La vie est sourde, mais sa voix se heurte à tous les coins du monde
Comme autant de mots d'amour qui s'enlacent et se répondent.
Et lorsque la glace vient couvrir nos corps immobiles,
C'est dans la chair, les vers, et le renouveau qu'instinctivement,
La vie se meut, comme un fleuve tranquille
Qui traverse le néant. 
Autour de nous, les obus et les comètes explosent tour à tour,
Les vagues se déchainent, la terre se brise comme de l'argile
Ton coeur en a fini de battre, ton regard est figé entre tes cils
Mais je te serre contre moi, mon tragique et mon unique amour,
Et tandis que les ombres et les spectres remplissent l'univers, 
Que l'obscurité s'étend comme un bouquet de lierres sur le sol,
Je reste à sourire, en embrassant furieusement tes lèvres molles,
Car il n'y a que toi pour donner à mes yeux tant de lumière.

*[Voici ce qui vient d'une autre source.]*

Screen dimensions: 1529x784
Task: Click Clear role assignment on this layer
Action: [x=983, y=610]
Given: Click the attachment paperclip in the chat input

Le cosmos est un ventre de femme où naissent les planètes,
Les étoiles, l'herbe, les ruisseaux et les pas des danseuses
La lune est très pâle, et ses rides creuses.

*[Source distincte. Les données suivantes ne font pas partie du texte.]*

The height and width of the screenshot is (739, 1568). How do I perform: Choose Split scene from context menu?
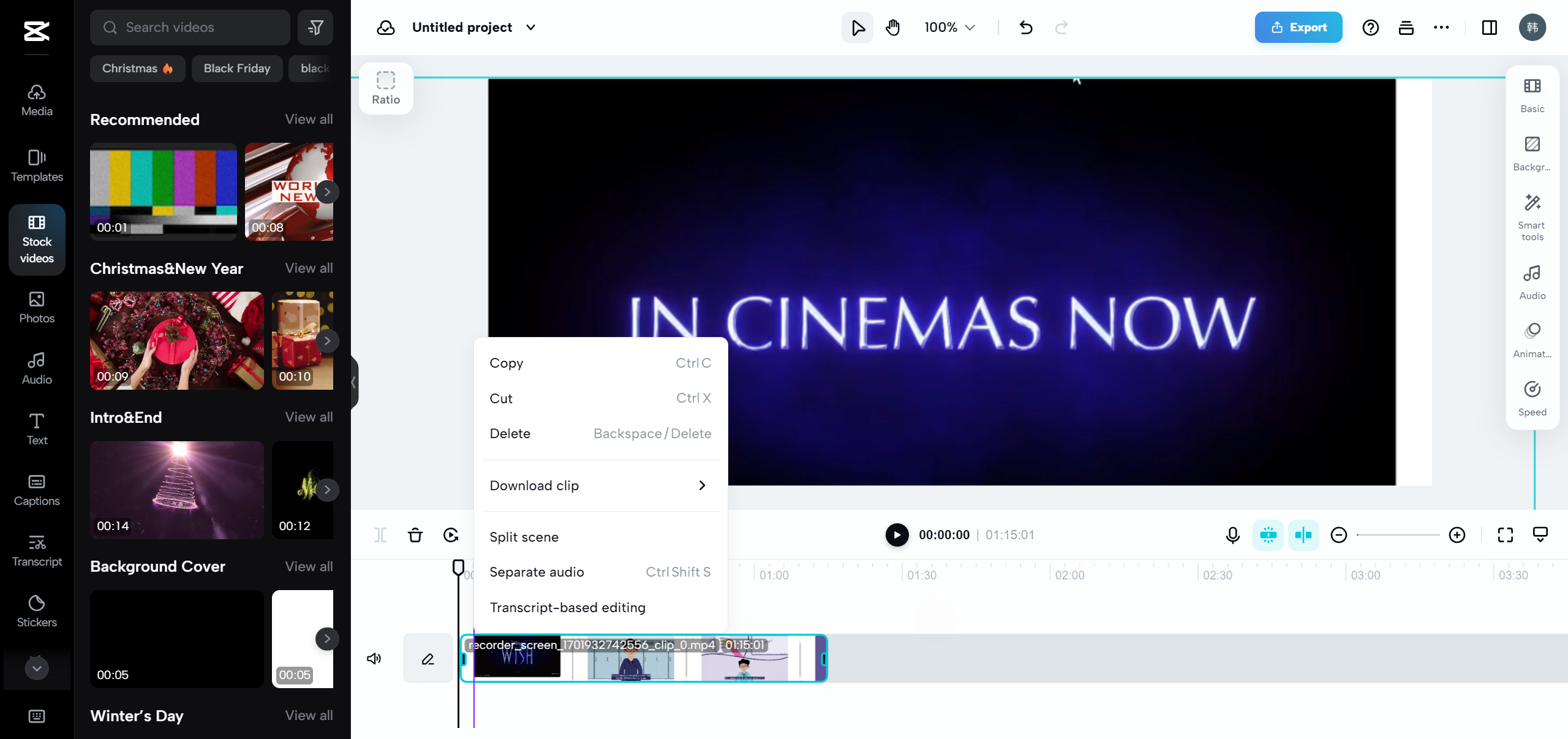(x=524, y=537)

Le Soleil est un visage d'or poignardé de comètes,
Il y a des milliards d'Oiseaux qui le traversent, des feux de Bengale
Sur les rives des rivières, poussent des bambous enflammés,
Des Crocus humides, des bourgeons blancs et cent mille pétales
Qui se meurent à l'hiver, sous des vents enneigés. 
Les Dunes des Déserts s'embrassent sous des pluies de soleil
Tandis qu'ailleurs, le monde se noie sous des tonnes d'eaux
Les feuilles sont d'émeraudes, de givre ou de vermeille,
Les Lierres sauvages, en silence, étranglent les arbrisseaux. 
Les Lionnes dorment à l'ombre d'un Baobab,
Des grenouilles croassent dans l'étang d'à côté,
Un Tigre se meurt à la frontière du Penjab,
Grouillent les mille insectes qui vont le manger. 
Les Volcans sont rouges et les océans sont bleus,
La cime des arbres tranchent l'infini des cieux,
Les éclairs sont de cuivre, et les aurores de bronze,
S'enlacent à jamais, nos étoiles et nos yeux,
Tandis qu'ailleurs, dans des temples des bonzes
Répètent sans cesse les mêmes chants pieux. 
La nuit est un labyrinthe et ses murs sont opaques
Ses ombres se meuvent à la surface des lacs.
L'Univers s'éveille et s'endort dans la paume de mes mains,
L'Univers m'attriste et m'égaye, et je vis dans ses reins.